Most participants (64%) were recruited in Brazil. At baseline, 14% of participants were positive for SARS-CoV-2 antibodies, and 2.7% of swabs from Brazilian participants were positive for SARS-CoV-2.
As such, the modified intention-to-treat population included 1,703 subjects in the BCG group and 1,683 in the placebo group. Symptomatic COVID-19 was recorded in 132 BCG recipients and 106 placebo recipients. Severe COVID-19 occurred in 75 and 61 subjects in BCG and placebo groups, respectively.
Most patients with severe illness could not work for at least three days. The probability of any episode of COVID-19 was higher among BCG recipients than placebo participants. Five hospitalizations occurred in each group. BCG recipients aged 60 or older had fewer days with symptoms than those in the placebo group.
In a subgroup of HCWs without coexisting conditions, BCG recipients had fewer days with symptoms than placebo recipients. In a subset of those with coexisting conditions, placebo recipients had fewer symptomatic days than BCG recipients.

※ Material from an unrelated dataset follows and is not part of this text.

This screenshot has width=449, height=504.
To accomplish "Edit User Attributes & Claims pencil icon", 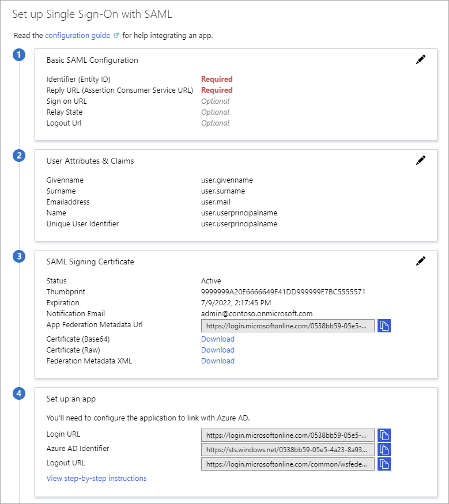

Twenty BCG participants and nine placebo recipients reported 30 adverse events overall. Investigators deemed all serious adverse events as unrelated to the intervention.
The researchers found that the BCG vaccine did not reduce COVID-19 risk within six months post-vaccination compared to the placebo. Notably, the COVID-19 episode(s) risk was higher in BCG recipients than in placebo subjects.
More than a third of the participants were previously vaccinated with the BCG, and it has been suggested that off-target effects might be higher in previously vaccinated subjects.
Further, it is possible that (BCG) revaccination may not increment off-target benefits beyond those provided by the previous vaccination.
Interestingly, there was weak evidence of increased severe COVID-19 incidence in the BCG group among those who were not previously vaccinated but not in those revaccinated with BCG. In sum, BCG vaccination did not decrease COVID-19 risk in HCWs, and the possibility of increased risk could not be excluded.